Paul Nolan, 05 Jul 2010
You may remember Rob Schneider from such films as Deuce Bigalow: Male Gigolo, The Waterboy and Big Daddy, the latter two of which saw the comic perform alongside his friend Adam Sandler, with whom he has acted in a number of other movies. The somewhat formulaic nature of Schneider's films have seen him targeted by South Park (the show featured spoof trailers for Schneider films; his response was, "They were too nice to me") and he has been involved in a notable number of Hollywood bust–ups.
From reading his bio, Schneider appears to use full–page ads in Variety and The Hollywood Reporter at least as much as email or any traditional communication method – he has utilised those magazines to have digs at LA Times critic Patrick Goldstein (which metamorphosed into a separate – though since resolved – spat with noted film reviewer Roger Ebert) and even the Hollywood community generally, for their reaction to Mel Gibson's DUI arrest.

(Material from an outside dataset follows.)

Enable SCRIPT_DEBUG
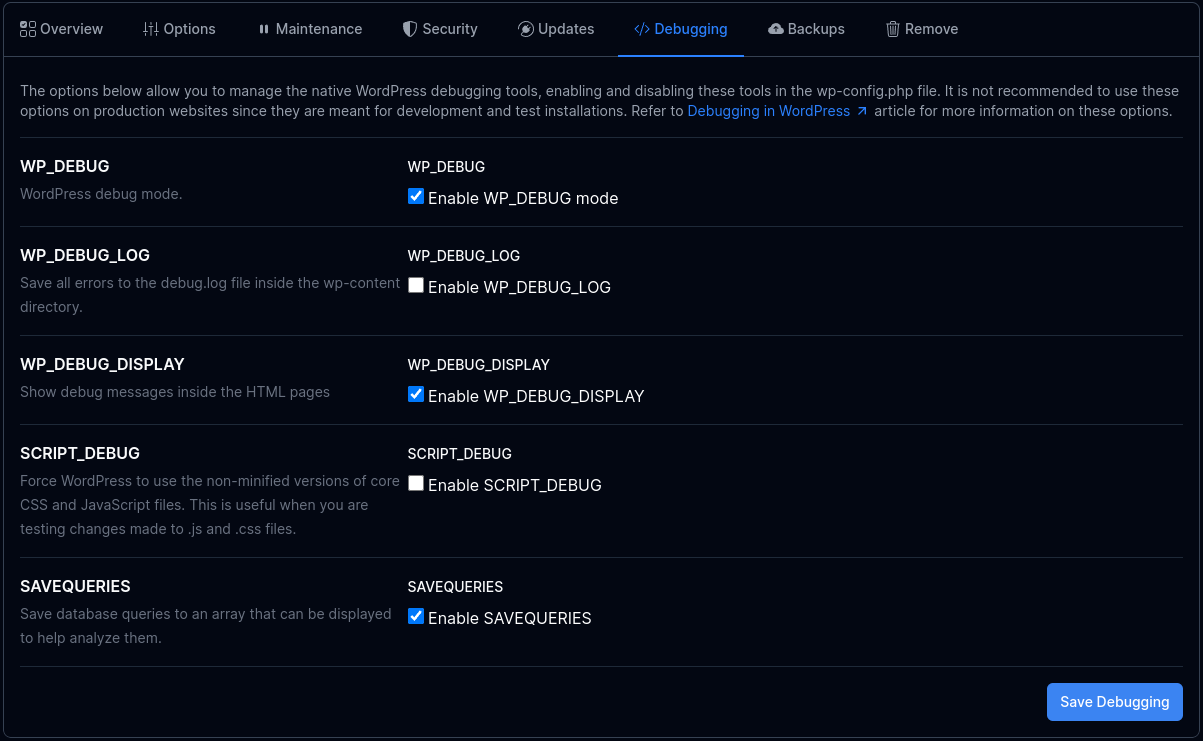 point(415,483)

However, away from the hurly–burly of Tinseltown, Schneider has of late been going back to his live performance roots, and shortly arrives on these shores for a date Vicar St. What format will the show take?

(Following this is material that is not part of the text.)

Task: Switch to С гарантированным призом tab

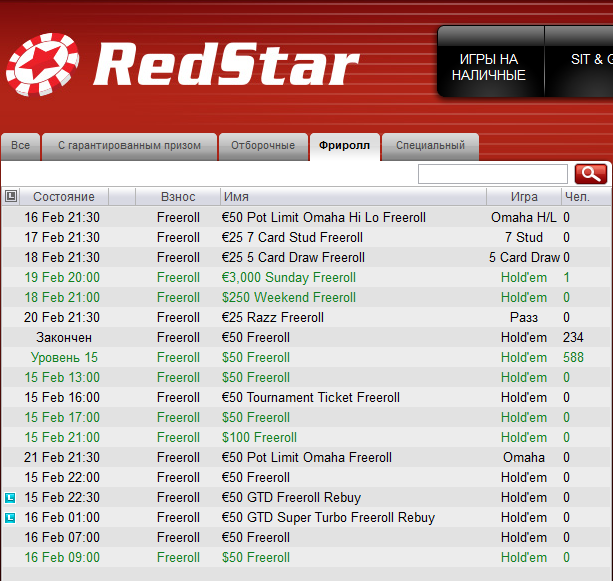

"I guess I tell stories and offer observations about things," offers the affable Schneider, speaking from Los Angeles. "Mostly it's the kind of stuff that's happening in America right now, but it's also happening in Europe. I don't how relatable everything's gonna be, but it'll be fun. I'll talk a little bit about my daughter, my Mom and the relationship I'm in now, as well the world economy a little bit. It's an interesting time to be back onstage."

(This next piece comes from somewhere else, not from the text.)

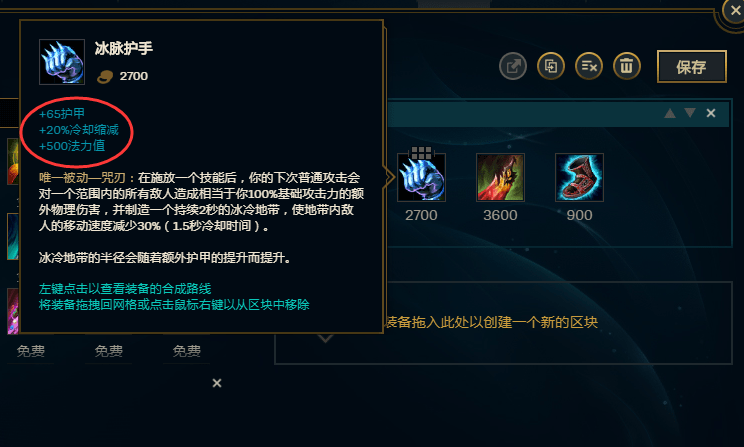Expand the chevron below the tooltip
The height and width of the screenshot is (447, 744).
coord(326,338)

What provided the impulse to start performing live again?
"I did a movie with Chris Rock last summer," recalls Schneider, "and we spent every morning alternating between arguing about different things in the news, media and politics, and waiting for Salma Hayek to emerge from her trailer. She looks good every morning by the way! One of the things that had been scaring me for years was going back onstage. Jay Leno had been telling me to go back and do it for a long time, as had Adam Sandler. So finally, I started doing five and ten minute slots, and now I'm doing about an hour."